Two bar charts provide a visual breakdown:

  • Operations by Type — How many operations of each type were performed
  • Cost by Operation Type — How much each operation type cost

The Overview tab shows a daily operations table with the following columns:

ColumnWhat it shows
DateDay the operations were performed
WorkspaceWhich Databricks workspace
OperationOperation type (COMPACT, VACUUM, ANALYZE, CLUSTERING)
CountNumber of operations on that day
SuccessCount of successful operations
FailedCount of failed operations
DBUsTotal DBU consumption
Est. CostEstimated cost in USD

The table is sorted by estimated cost (descending) by default.

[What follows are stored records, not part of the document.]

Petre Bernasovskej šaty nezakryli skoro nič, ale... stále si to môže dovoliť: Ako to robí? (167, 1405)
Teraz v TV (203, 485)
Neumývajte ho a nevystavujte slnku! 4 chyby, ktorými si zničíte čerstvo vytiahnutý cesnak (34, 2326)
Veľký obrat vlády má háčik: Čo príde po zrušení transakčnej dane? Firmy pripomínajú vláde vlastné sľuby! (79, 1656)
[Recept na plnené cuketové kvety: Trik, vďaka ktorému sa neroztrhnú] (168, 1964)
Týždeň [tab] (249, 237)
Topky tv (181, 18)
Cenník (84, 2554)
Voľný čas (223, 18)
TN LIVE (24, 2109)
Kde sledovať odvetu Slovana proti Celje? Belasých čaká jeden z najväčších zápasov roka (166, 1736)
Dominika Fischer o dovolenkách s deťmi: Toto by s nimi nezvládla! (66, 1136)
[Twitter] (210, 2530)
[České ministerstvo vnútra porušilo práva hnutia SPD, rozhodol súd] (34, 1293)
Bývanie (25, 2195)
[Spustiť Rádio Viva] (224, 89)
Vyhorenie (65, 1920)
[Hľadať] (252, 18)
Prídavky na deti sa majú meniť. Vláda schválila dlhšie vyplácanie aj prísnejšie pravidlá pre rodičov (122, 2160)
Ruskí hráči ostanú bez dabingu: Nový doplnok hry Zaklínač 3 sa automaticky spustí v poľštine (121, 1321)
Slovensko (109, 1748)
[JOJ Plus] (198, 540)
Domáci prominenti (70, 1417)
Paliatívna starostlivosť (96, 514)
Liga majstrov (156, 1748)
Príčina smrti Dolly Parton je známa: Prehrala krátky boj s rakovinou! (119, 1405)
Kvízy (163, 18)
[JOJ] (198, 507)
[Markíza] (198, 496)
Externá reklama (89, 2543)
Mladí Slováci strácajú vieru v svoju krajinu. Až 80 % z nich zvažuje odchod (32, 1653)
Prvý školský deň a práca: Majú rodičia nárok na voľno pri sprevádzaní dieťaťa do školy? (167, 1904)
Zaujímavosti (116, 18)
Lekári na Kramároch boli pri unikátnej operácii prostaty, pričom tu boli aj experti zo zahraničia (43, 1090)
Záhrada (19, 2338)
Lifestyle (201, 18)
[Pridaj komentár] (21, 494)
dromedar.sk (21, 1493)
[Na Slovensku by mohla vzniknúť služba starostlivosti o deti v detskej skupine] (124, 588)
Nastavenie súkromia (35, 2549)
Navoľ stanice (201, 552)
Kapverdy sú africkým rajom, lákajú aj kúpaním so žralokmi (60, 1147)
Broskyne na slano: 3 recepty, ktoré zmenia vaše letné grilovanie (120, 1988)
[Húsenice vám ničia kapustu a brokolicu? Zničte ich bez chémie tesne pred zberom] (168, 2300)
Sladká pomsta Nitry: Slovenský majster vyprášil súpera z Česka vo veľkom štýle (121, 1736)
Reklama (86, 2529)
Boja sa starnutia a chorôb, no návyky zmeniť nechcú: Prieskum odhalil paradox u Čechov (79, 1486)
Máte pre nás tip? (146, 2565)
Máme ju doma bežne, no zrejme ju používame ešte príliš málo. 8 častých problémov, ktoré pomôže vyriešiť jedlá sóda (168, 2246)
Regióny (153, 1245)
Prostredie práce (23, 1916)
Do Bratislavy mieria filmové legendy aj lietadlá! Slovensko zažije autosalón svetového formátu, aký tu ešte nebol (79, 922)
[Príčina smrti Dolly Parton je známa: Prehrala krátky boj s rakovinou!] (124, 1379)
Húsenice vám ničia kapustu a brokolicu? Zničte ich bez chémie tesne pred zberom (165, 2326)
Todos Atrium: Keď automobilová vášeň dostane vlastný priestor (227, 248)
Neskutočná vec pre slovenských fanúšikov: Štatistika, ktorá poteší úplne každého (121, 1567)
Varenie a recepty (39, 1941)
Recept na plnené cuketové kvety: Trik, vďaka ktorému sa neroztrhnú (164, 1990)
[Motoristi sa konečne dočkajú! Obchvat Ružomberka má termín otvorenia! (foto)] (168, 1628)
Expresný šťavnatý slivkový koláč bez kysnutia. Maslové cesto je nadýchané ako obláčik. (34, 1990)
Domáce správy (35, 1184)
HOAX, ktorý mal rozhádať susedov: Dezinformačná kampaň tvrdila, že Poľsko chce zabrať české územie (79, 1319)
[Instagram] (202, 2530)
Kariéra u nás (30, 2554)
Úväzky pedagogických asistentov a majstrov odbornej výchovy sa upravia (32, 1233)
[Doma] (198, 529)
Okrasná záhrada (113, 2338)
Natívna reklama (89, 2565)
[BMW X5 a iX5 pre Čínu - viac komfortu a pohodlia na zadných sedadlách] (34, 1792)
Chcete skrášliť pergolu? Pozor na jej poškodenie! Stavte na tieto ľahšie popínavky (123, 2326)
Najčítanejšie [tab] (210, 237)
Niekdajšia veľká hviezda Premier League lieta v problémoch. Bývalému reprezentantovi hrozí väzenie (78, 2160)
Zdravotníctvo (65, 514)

The By Table tab shows optimization activity grouped by individual table:

ColumnWhat it shows
DateDay the operations were performed
TableFully qualified table name (catalog.schema.table)
WorkspaceWhich Databricks workspace
Total OpsTotal number of operations on this table
CompactNumber of compaction operations
VacuumNumber of vacuum operations
AnalyzeNumber of analyze operations
ClusterNumber of clustering operations
Est. CostEstimated cost in USD

This view helps identify which tables are most expensive to maintain through predictive optimization.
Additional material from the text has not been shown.